It is now 51 years since Summer Holiday starring 60's heart-throb Cliff Richard hit the big screen and entranced an entire generation with his upbeat croonings and big red bus.
It's worth remembering, when you watch this latest reboot of the musical classic on stage, this is half a century ago so some of the themes and resolutions of this feel-good moment in time would probably not fly today.
But this polished-up production, which embraces the original premise of sixties youngster exploring freedoms, love and friendships for the first time, is an ode to a golden era in film when rock stars like Cliff cleaned up their rock n'roll images via mass-appeal film.
Staged in the atmospheric environs of Blackpool Opera House at the Winter Gardens, the seats were packed with romantic nostalgia-hunters sporting their Hawaiian shirts tucked into slacks, many already humming the score under the breath, or in one case, out loud.
Anticipation was high and the first cast member to get an enthusiastic cheer was the big red bus itself.

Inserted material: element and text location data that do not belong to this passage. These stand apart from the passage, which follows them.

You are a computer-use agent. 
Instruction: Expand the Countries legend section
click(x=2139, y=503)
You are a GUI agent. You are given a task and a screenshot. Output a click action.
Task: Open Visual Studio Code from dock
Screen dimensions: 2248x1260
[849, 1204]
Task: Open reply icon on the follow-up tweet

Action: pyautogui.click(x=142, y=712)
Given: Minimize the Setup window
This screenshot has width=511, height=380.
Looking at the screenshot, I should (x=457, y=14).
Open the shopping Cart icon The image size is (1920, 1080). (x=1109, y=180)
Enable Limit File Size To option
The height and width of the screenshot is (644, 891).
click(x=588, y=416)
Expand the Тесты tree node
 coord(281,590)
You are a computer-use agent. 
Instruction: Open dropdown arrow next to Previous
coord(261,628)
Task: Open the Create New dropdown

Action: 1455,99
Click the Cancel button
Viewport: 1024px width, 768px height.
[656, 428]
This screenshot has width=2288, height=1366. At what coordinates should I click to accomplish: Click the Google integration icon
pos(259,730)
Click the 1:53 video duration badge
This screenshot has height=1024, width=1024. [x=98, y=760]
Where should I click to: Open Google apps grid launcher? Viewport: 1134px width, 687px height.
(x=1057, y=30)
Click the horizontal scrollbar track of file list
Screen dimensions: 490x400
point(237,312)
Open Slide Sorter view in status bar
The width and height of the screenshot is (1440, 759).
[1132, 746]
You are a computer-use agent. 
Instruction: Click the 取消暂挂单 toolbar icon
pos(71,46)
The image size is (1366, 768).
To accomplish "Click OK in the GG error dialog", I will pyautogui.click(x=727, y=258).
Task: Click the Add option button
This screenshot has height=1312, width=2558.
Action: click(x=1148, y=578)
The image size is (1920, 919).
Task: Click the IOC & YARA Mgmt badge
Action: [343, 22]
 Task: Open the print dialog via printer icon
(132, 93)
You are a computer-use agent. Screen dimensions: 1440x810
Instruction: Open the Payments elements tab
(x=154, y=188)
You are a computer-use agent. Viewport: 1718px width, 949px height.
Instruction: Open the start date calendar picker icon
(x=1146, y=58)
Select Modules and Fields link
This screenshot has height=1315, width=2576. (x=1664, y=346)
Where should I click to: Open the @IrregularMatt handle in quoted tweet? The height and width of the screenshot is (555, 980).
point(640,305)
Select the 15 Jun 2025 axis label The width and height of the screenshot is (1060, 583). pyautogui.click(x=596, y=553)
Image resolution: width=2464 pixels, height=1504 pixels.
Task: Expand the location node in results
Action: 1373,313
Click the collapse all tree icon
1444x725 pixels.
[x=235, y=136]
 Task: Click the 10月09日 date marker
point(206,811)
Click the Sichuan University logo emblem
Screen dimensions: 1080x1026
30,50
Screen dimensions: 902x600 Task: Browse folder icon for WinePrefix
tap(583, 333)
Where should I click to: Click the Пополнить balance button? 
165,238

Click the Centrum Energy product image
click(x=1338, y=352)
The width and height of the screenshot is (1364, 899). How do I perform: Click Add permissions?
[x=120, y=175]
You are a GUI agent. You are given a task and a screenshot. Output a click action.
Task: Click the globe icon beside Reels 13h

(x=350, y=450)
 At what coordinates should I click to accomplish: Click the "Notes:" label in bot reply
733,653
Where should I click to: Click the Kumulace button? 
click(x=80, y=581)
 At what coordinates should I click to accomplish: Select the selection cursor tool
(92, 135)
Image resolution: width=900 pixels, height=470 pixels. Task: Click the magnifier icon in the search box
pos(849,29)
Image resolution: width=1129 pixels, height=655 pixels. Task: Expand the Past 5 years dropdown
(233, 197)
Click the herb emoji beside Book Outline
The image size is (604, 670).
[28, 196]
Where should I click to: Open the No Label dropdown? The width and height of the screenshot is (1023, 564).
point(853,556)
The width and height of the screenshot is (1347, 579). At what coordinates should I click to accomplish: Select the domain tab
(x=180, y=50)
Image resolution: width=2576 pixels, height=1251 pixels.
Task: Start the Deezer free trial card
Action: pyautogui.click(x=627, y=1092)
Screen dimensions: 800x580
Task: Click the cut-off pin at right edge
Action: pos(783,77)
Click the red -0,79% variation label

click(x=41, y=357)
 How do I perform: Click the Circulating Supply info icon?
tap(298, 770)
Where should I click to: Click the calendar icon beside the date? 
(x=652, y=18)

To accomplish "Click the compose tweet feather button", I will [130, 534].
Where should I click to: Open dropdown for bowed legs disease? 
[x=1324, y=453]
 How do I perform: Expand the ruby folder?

If you are new to Summer Holiday, it tells the story of a group of working-class bus mechanics who convert an unwanted bus into a mobile holiday-home to go on their two-week holiday across Europe on the cheap, rescuing some damsels in distress along the way (an English singing group) and a young American runaway who turns out to be a pop star.
Playing Cliff's character Don is former X-Factor star Ray Quinn (he came second to Leona Lewis in 2006), who is altogether perfectly cast for the role - it's hard to find a singer with the range, resonance and musical cojones equal to Cliff but Ray with his magnetic stage presence and and impressive ability to hold a handstand is hands down the best performer in the show.
The small but impressive cast, most of whom were not even born when the film came out, pulls off the largely fast-moving production with the same spirit of happiness and glee intended in the movie and judging by the whoops and singing skills of the audience, no-one found it lacking.
All the musical favourites are on hand, playing to an audience soaking up nostalgia, including classics In the Country, Summer Holiday, Bachelor Boy, Move It, Living Doll, The Young Ones and On the Beach.
This is busy choreography and there are some lightning fast costume-changes and 60's inspired moves which in a stroke of genius, involved the cast using 'Heelys' ( a brand of wheeled shoes popular with five-year-olds) to mimic skiing - how nobody came a cropper off stage is beyond me.
Other examples of impressive touring stage-craft included the big London bus itself which moves around the stage, providing a colourful backdrop to all the on-stage shenanigans.
A very enjoyable show, culminating in a rousing song and dance and perfect for the Blackpool summer holiday market.
I encountered many a smile on the way out.